Suprema Corte dos Estados Unidos determinará poder presidencial para detenção de suspeitos de terrorismo

Adam Liptak
Em Washington (EUA)

Na sexta-feira (05/112), a Suprema Corte dos Estados Unidos concordou em decidir a questão mais fundamental até o momento a respeito do poder executivo na era do terrorismo: o presidente pode ordenar a detenção militar por tempo indefinido de pessoas que moram nos Estados Unidos?

O caso diz respeito a Ali al-Marri, o único indivíduo no território dos Estados Unidos que é mantido preso como combatente inimigo. Ele está detido na penitenciária da Marinha em Charleston, Carolina do Sul. Marri, um cidadão de Qatar, estava legalmente nos Estados Unidos quando foi detido em dezembro de 2001 em Peoria, no Estado de Illinois, onde morava com a família e estudava ciência da computação na Universidade Bradley.

Dezoito meses depois, quando Marri estava prestes a ser julgado por fraude com cartão de crédito e outras acusações, o presidente Bush declarou-o combatente inimigo, transferindo-o da jurisdição do Departamento de Justiça para a unidade de detenção militar.
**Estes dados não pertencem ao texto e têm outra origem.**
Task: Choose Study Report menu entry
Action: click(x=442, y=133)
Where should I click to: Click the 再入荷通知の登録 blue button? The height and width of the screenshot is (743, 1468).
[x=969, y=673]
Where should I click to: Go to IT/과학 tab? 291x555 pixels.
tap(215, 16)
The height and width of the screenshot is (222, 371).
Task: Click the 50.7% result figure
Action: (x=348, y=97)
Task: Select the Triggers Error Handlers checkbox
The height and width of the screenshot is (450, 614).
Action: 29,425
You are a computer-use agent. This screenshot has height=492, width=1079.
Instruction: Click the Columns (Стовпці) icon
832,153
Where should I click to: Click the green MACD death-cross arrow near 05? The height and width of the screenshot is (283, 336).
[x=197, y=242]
O governo afirma que Marri é um agente sleeper (agente que permanece "adormecido" no país escolhido como alvo, aguardando instruções para agir) da Al Qaeda que foi enviado aos Estados Unidos para cometer assassinatos em massa e provocar caos no sistema bancário.
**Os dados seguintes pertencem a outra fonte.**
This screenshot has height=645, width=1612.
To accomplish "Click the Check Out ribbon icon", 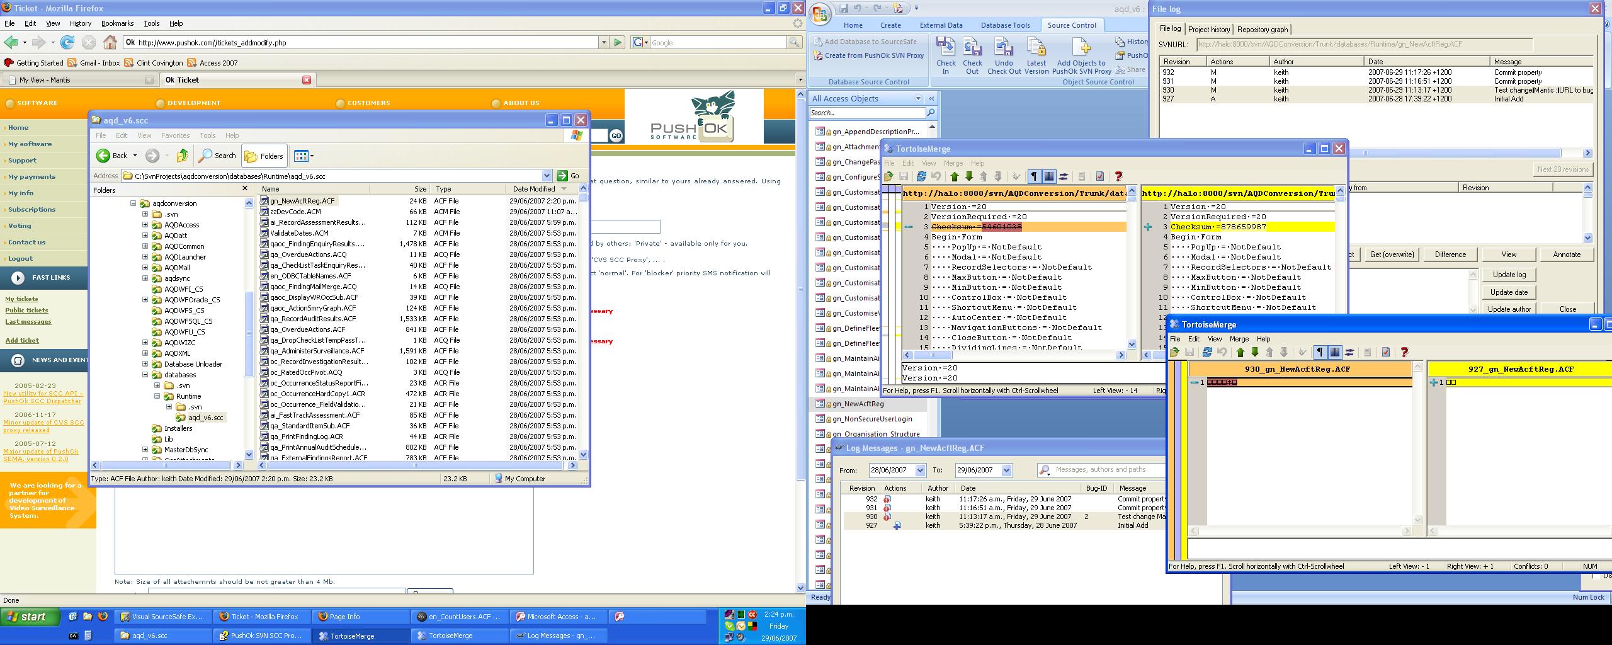I will [x=972, y=55].
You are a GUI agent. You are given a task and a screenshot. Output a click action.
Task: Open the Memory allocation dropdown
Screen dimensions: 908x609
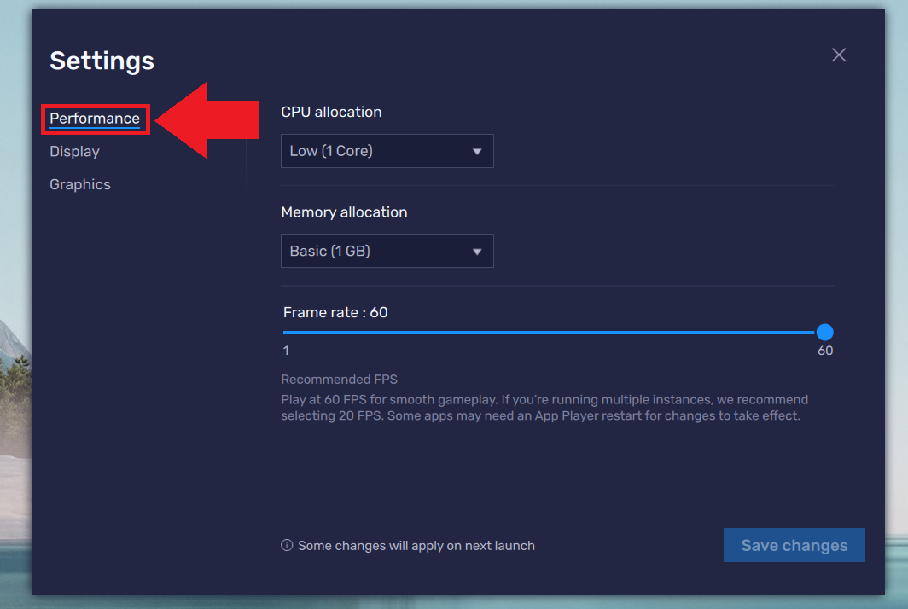[387, 251]
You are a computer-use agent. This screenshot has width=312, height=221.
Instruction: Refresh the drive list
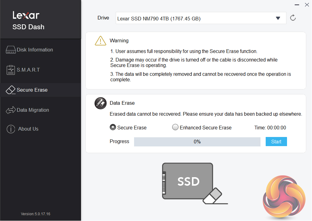(293, 18)
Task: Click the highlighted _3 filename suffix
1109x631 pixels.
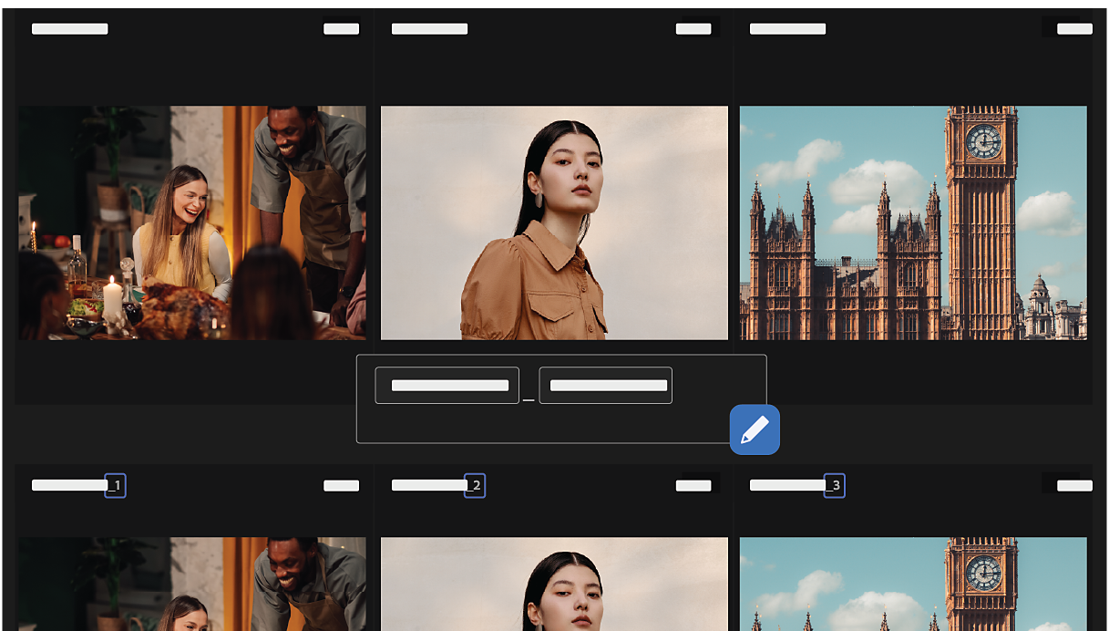Action: (x=835, y=486)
O caso, que provavelmente será contestado na próxima primavera, fará com que o governo Obama se depare com várias opções estratégicas difíceis. Ele poderá continuar defendendo a interpretação ampla do poder executivo feita pelo governo Bush, adotar uma interpretação de âmbito mais modesto ou simplificar o caso, deslocando o prisioneiro para o sistema de justiça criminal.

Em julho, o Tribunal Federal de Apelações do Quarto Circuito, em Richmond, Virginia, chegou a uma decisão dividida em relação ao caso. Após uma votação por 5 a 4, o tribunal decidiu que o presidente tem autoridade legal para prender Marri.
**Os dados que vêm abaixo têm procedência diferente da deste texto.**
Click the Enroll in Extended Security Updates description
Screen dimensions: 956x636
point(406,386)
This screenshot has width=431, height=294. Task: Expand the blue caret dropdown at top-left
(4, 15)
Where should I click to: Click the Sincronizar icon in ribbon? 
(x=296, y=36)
Mas uma segunda votação, também por 5 a 4, determinou que ele precisa ter uma oportunidade adicional de contestar a decisão no tribunal federal. A segunda votação determinou que um procedimento anterior do tribunal, no qual o governo apresentou apenas uma declaração sob juramento de um oficial de inteligência militar, foi inadequado.

O governo pediu à Suprema Corte que adiasse outras considerações sobre o caso, conhecido como Marri v. Pucciarelli, até que a revisão do tribunal seja concluída. Dois outros homens estão presos como combatentes inimigos no território dos Estados Unidos desde os ataques de 11 de setembro. Os resultados destes casos fornecerão subsídios para o procedimento da Suprema Corte no caso de Marri .

Em 2004, no caso Hamdi v. Rumsfeld, cinco juízes da Suprema Corte afirmaram que o Congresso concedeu ao presidente poder para manter na prisão pelo menos aqueles combatentes inimigos que foram capturados no campo de batalha no Afeganistão, ainda que fossem cidadãos estadunidenses, enquanto durassem as hostilidades naquele país. Mas o indivíduo envolvido naquele caso, Yaser Hamdi, foi libertado e enviado à Arábia Saudita pouco após a decisão do tribunal, que também permitiu que ele contestasse a sua detenção.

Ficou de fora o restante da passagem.